(Stored data)
=== Begin Enclosure ===

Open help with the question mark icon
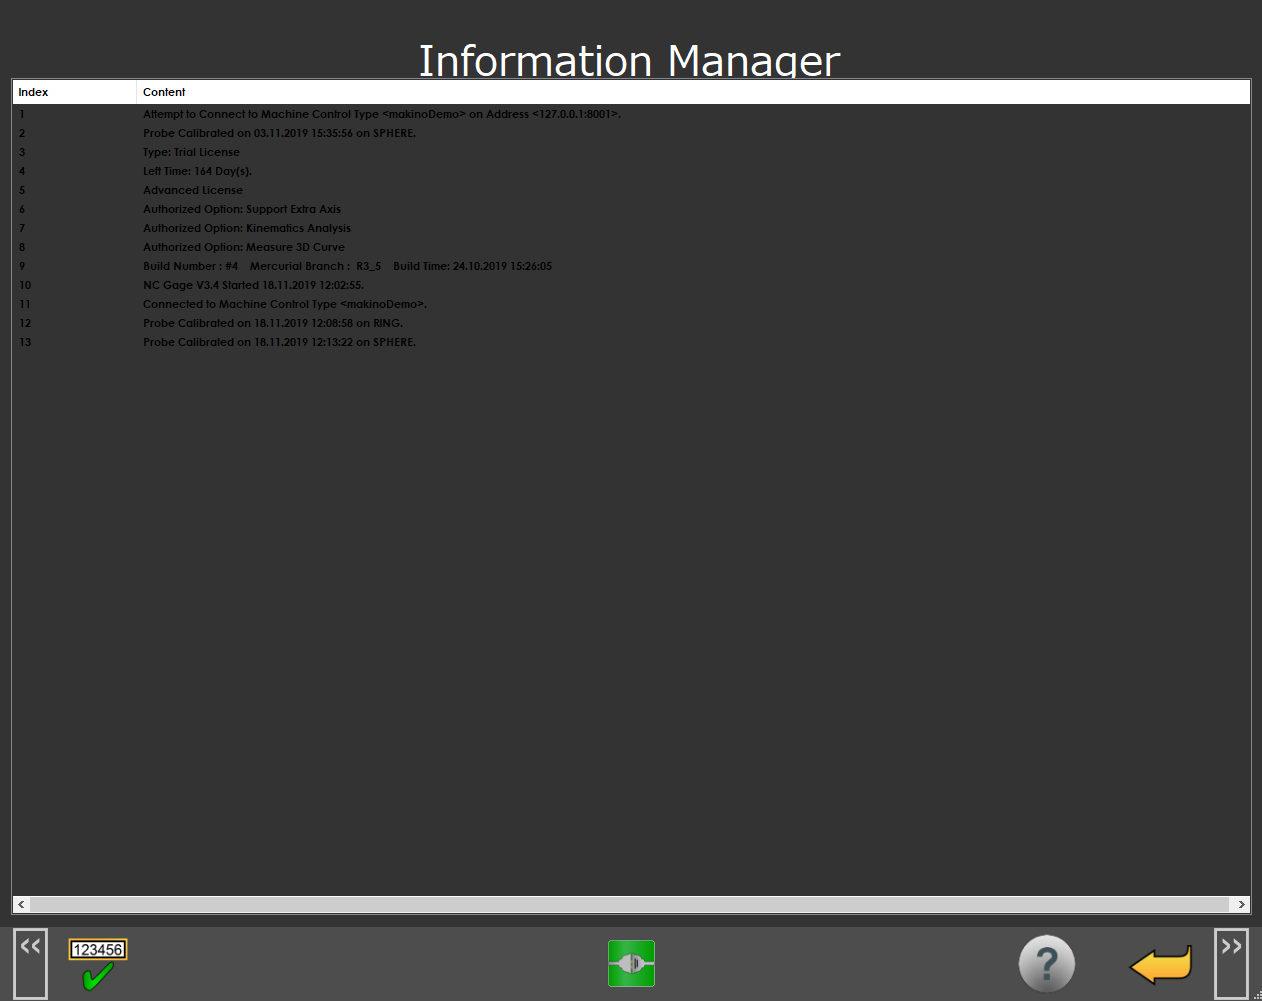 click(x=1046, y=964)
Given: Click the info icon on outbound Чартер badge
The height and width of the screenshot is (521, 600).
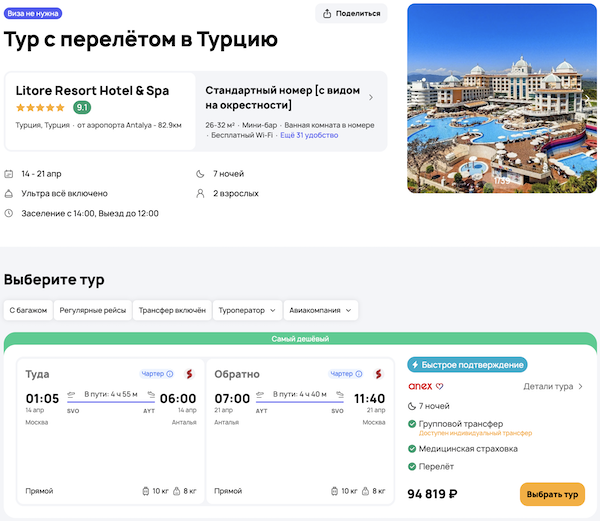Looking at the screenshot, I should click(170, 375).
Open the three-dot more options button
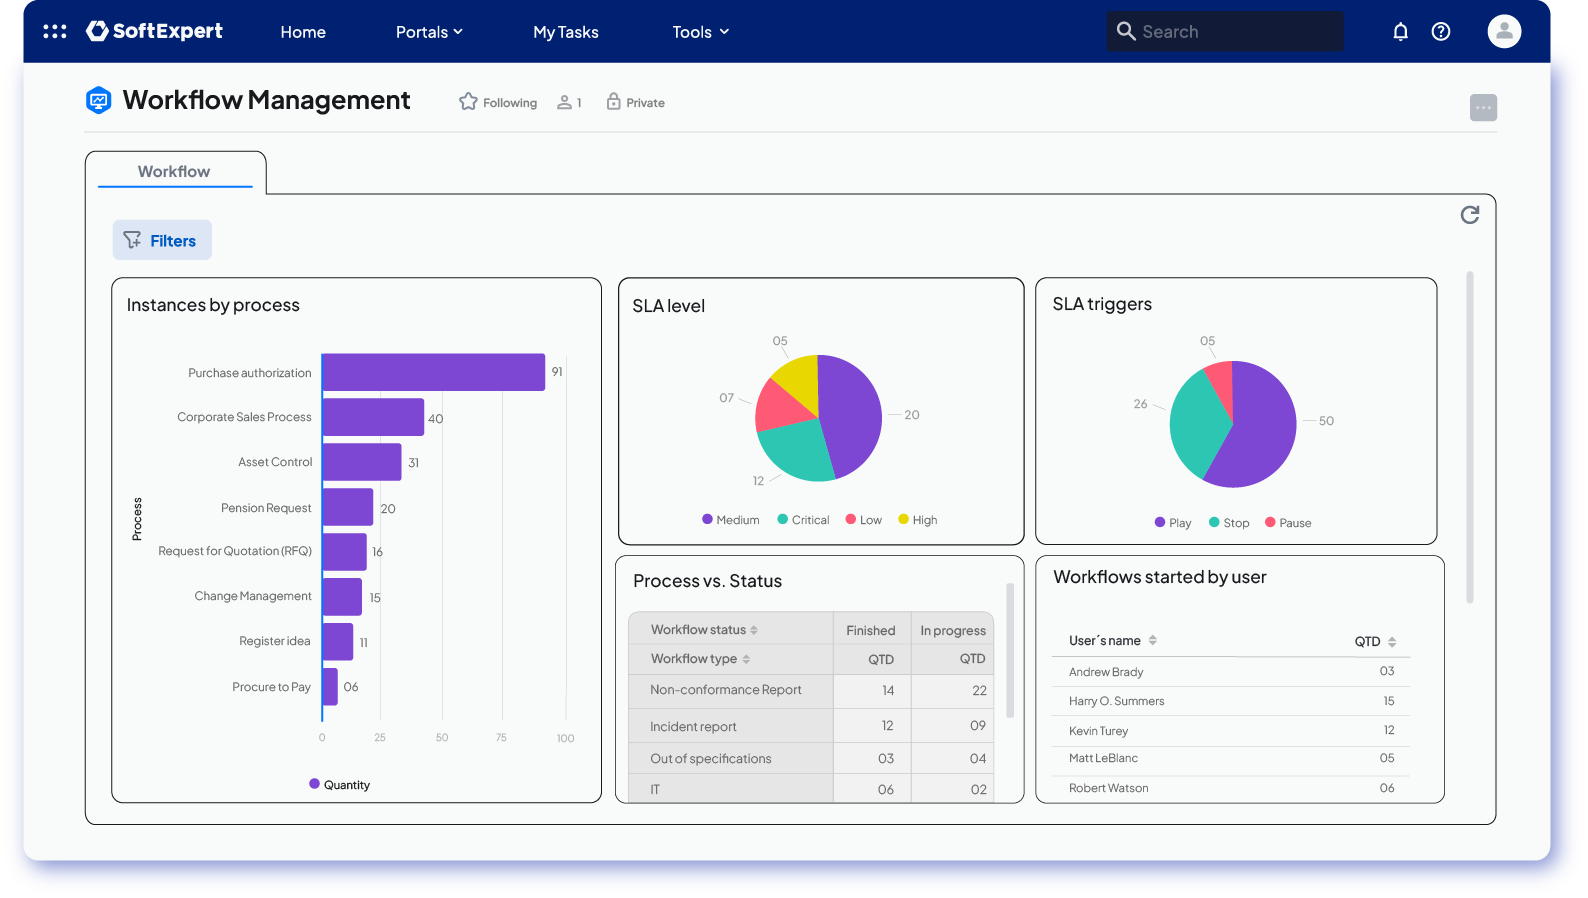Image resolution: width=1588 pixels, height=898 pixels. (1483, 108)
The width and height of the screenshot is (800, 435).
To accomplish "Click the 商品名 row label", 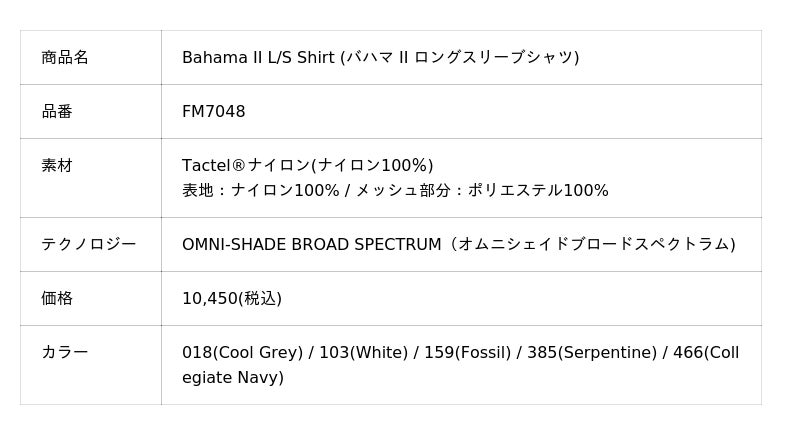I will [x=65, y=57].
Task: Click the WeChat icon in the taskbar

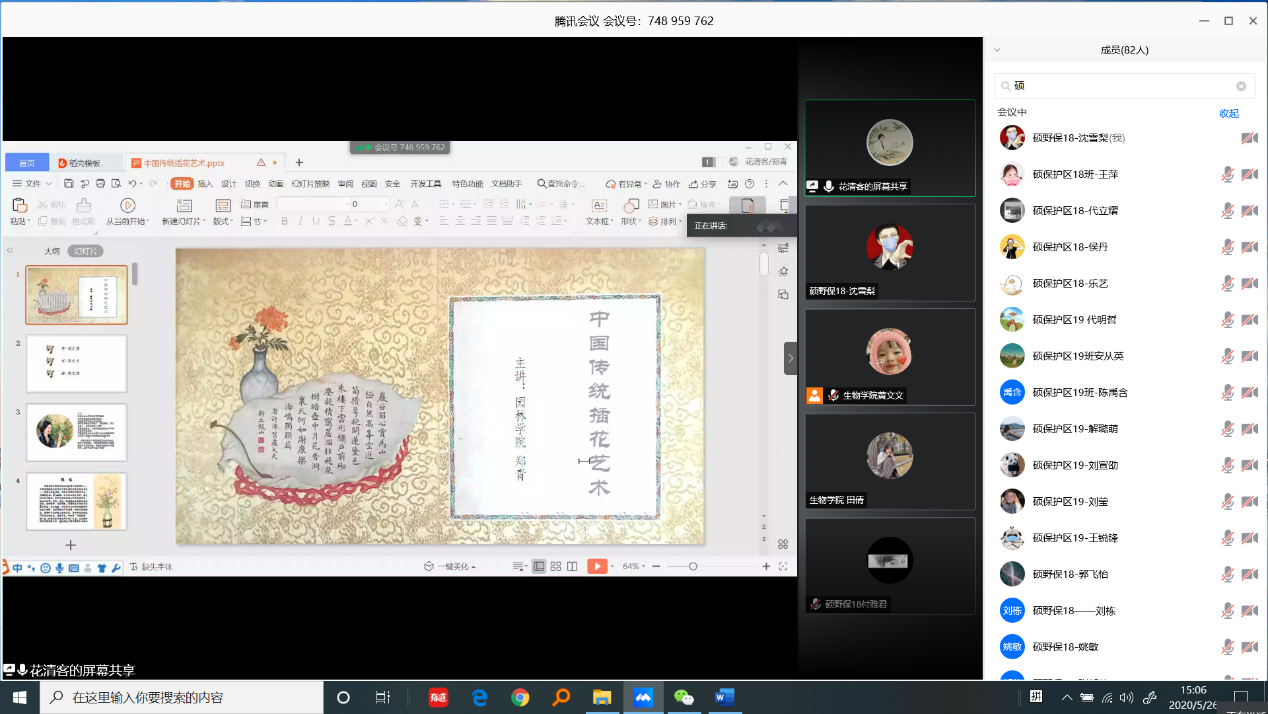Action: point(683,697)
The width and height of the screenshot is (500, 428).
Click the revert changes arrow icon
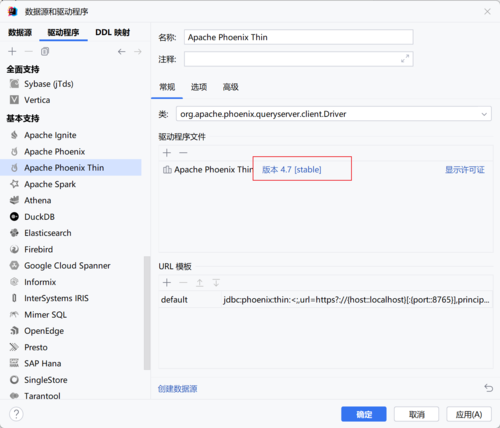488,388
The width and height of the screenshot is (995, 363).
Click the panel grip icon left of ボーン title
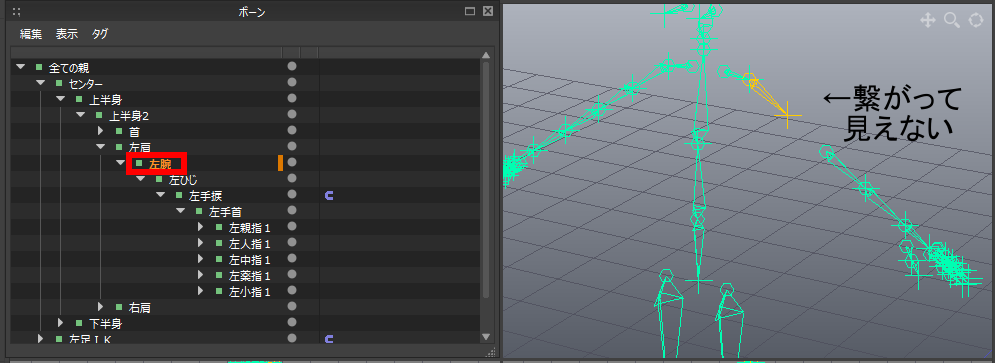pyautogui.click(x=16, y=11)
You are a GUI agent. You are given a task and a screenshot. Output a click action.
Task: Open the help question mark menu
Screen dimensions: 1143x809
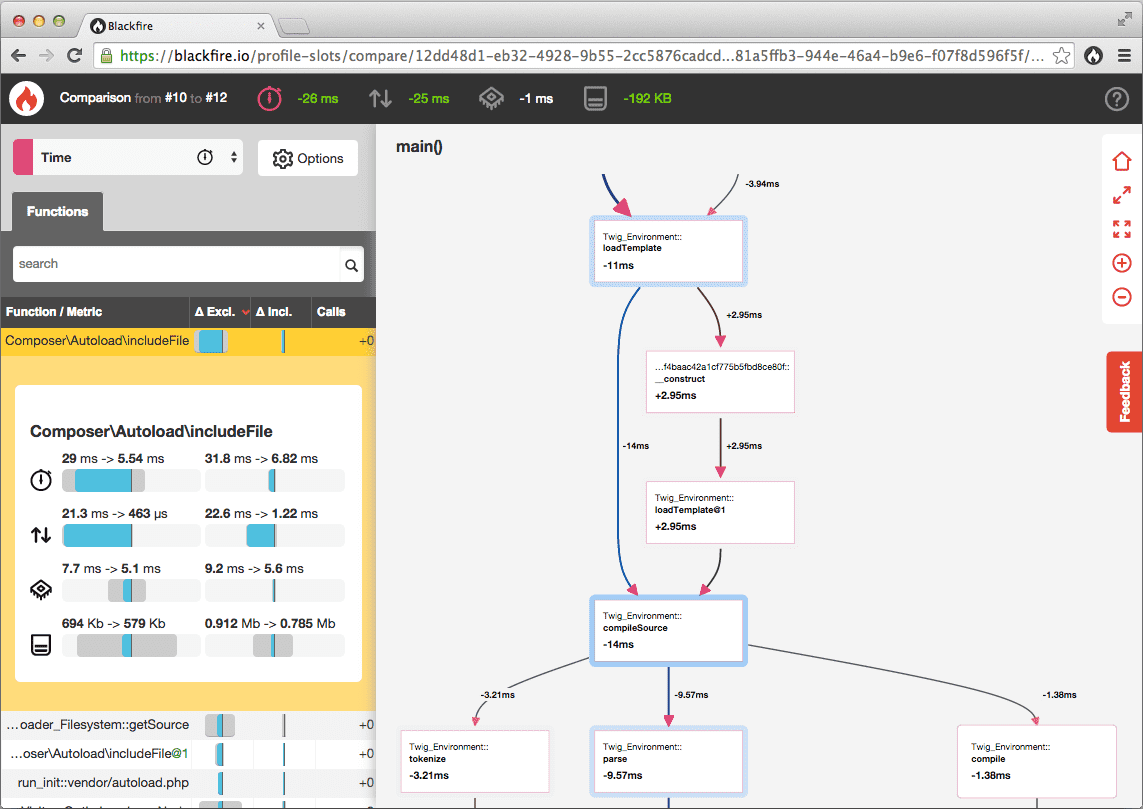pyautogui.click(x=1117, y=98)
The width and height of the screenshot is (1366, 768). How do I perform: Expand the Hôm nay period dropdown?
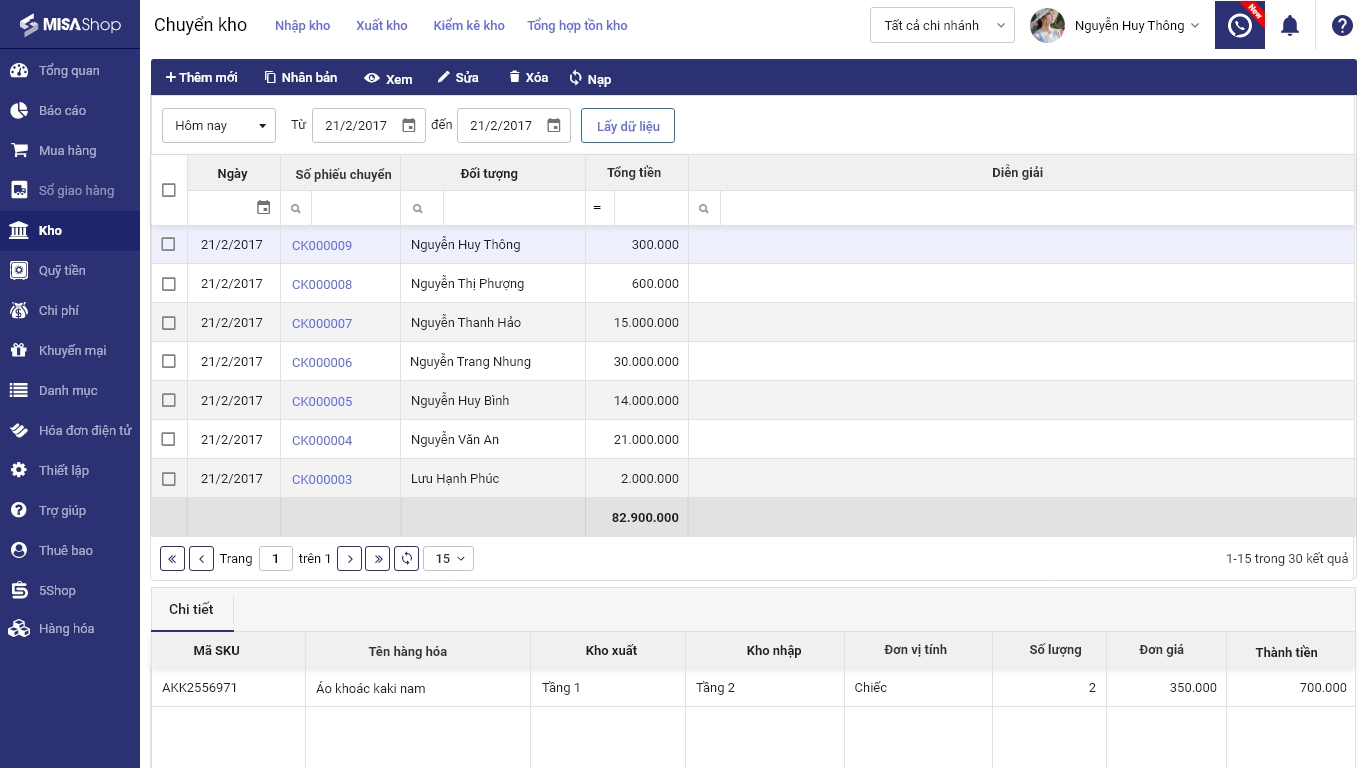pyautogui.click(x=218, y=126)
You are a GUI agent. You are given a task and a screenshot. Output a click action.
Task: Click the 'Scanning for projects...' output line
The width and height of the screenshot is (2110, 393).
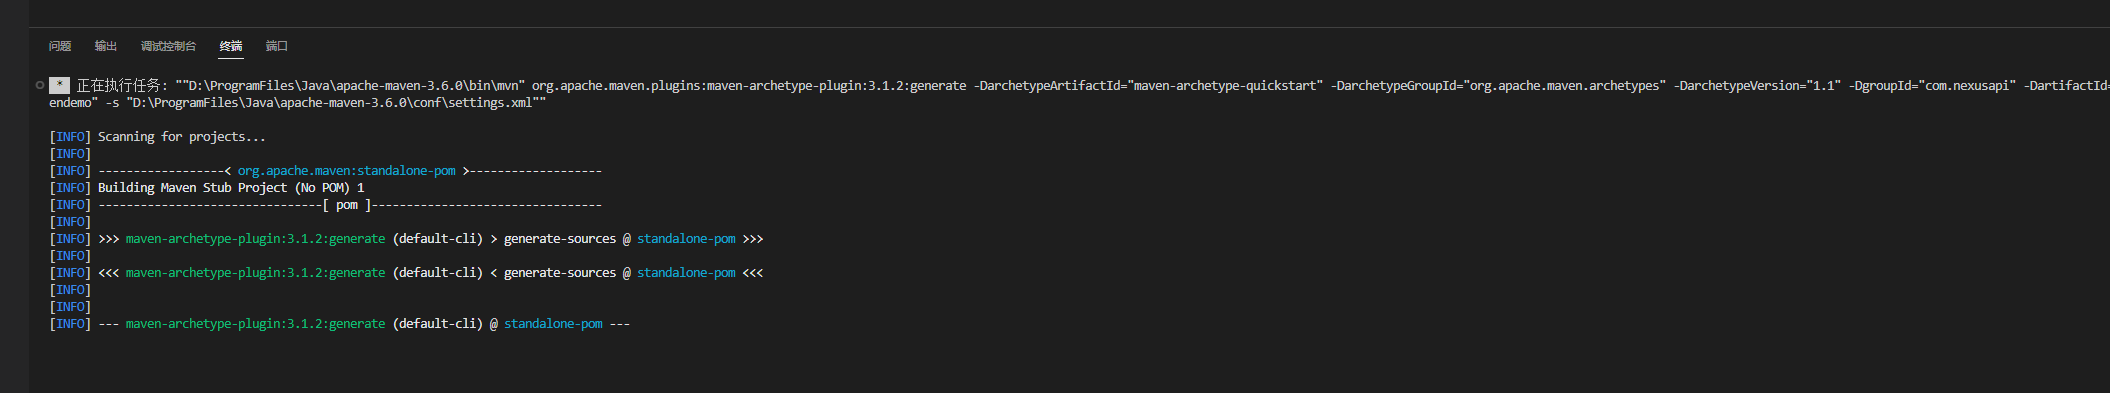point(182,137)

=== End Enclosure ===

From the line with "The width and height of the screenshot is (1366, 768)." down to the last line of the records above, restate each line verbatim, passing over any picture.

The width and height of the screenshot is (1366, 768). How do I perform: Expand the Hôm nay period dropdown?
pyautogui.click(x=218, y=126)
You are a GUI agent. You are given a task and a screenshot. Output a click action.
Task: Click the 'Scanning for projects...' output line
The width and height of the screenshot is (2110, 393).
point(182,137)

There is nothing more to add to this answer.